Each line below from the one containing "Viewport: 1344px width, 479px" through the one containing "Click the Settings icon in the sidebar" is to be given again exactly, and no line outside that span.

• • • • •

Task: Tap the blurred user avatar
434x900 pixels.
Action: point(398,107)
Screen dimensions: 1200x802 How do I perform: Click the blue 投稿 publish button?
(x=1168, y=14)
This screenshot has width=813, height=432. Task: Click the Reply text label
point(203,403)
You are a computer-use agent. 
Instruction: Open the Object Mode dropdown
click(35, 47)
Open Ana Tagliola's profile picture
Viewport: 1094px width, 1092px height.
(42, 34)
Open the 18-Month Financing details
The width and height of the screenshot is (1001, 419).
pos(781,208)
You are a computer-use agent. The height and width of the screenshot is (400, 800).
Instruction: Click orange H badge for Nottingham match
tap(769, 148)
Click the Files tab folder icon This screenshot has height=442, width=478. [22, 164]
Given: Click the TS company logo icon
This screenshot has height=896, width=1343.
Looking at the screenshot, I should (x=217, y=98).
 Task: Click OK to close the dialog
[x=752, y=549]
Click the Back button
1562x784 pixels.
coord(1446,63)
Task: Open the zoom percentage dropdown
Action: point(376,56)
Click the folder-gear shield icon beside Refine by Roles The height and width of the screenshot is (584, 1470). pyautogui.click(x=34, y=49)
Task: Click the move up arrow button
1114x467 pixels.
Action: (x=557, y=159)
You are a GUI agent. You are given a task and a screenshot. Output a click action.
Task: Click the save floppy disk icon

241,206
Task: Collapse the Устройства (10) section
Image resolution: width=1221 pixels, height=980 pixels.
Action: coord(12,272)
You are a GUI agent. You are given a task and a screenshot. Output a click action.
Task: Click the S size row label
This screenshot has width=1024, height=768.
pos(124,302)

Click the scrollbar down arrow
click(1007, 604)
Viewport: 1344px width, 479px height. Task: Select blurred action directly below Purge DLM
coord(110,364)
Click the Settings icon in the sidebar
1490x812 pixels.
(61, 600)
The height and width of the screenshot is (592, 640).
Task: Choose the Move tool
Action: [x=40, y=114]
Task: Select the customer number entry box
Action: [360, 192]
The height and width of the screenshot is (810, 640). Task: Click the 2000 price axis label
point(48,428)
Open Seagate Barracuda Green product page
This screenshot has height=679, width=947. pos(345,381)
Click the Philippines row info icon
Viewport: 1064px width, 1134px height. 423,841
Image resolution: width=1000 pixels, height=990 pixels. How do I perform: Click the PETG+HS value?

• • • • •

# Output below:
Viewport: 1344px width, 479px height. Task: Select blurred action directly below Purge DLM
coord(110,364)
Click the Settings icon in the sidebar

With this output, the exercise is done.